I think this holds true for other people who are successful and unhappy. Ambition seems almost genetic, some people just have that engine and work ethic. I'd suspect that even if you removed the unhappiness, most of their work ethic would persist, and thus their success would persist. Not only that, as you stated in the article, you can replace the ways of motivating yourself that make you unhappy with intrinsic motivation and love for your work.
Additionally, there are huge negative effects of having unhappiness drive your success: anxious short-sighted decision making, inefficient energy use from stress, and sometimes burnout that completely capsizes a person. Some people succeed despite these costs, but they might be more successful if they resolved those psychological issues. They can maintain their drive through intrinsic motivation instead and let go of the downsides.
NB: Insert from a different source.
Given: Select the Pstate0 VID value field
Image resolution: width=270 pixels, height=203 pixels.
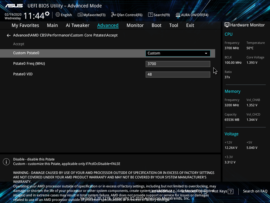Looking at the screenshot, I should click(x=177, y=74).
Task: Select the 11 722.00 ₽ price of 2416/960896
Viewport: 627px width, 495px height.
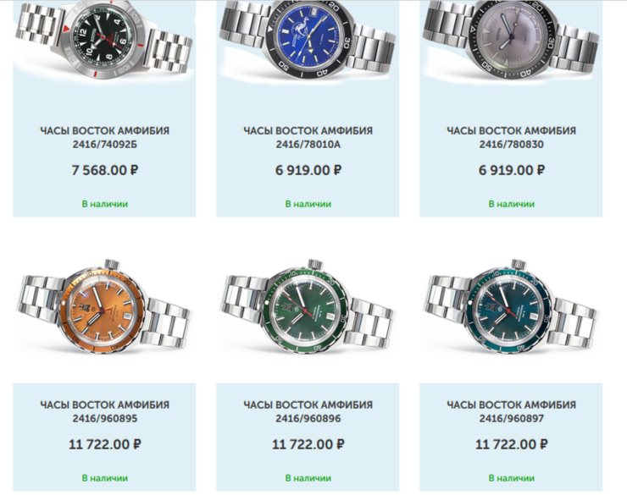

If we add altruism into the equation though, P(success and altruism | happy) vs P(success and altruism | unhappy), I think it becomes a clear win for the happiness camp. This is especially true for the vast majority of people who don't have philosophical commitments to altruism. The natural orientation of someone who is mentally unwell and unhappy is to tend to those wounds first (and often hurt other people in the process - “hurt people hurt people”). Also, I think the sentiment, "you can't pour from an empty cup" is true. On the other hand, when I'm happy (and I think this generalizes) it's natural to have the desire and energy reserves to make others happy too.
>> Signaling
Beyond the caveats you made, I think there's another insightful question: do I want to be perceived as doing good, or actually do good? Even if it were true that people perceive you as lazier when you're happy (which I strongly believe to not be true for most people), if the above premise holds that probability of higher success and altruism are higher given happiness, then we ought to prioritize actually being effective by being happy.
>> Feelings of Not Deserving Happiness
To be honest, I think this is really the meat of the article. Everything else I wrote seems like a fun intellectual exercise in comparison. I suspect this is what's really driving this conversation in the first place, that is the base feeling of "not deserving happiness" gives rise to discourse that serves to intellectualize our way out of it. But as they say, you can't reason yourself out of a position you didn't reason yourself into in the first place. It's trying to solve the problem at the wrong level.
You sort of expose the illusion of "deserve" with the questions you pose in this section. They all kind of show how ridiculous the question of "deserving" is. Like, is there some sort of success and contribution to society to happiness conversion rate I'm not aware of? This idea of deserving or not deserving happiness has no rational basis. These are feelings. How could a statement like that ever be true or untrue? I think we ought to want happiness for everybody!
Perhaps most convincing though is this bold claim: life is better when you're happy. So uh, why not be happy?
Additionally, I think figuring out how to make people happy is an extremely important problem, and to help our loved ones and strangers, the experience and wisdom gained from getting to that happy place in our own lives is crucial.
Again though, these are all intellectual lines of reasoning, when at the end of the day, I think strong feelings of not deserving happiness will prevent any of them from landing. The emotion should be dealt with more directly on an emotional level.
I would love to hear your thoughts on my thoughts!
All of this shows that much more can be done to increase the number of altruistic people, because, after all, if happiness is a motivation... happiness is something that, in general terms, we give to each other.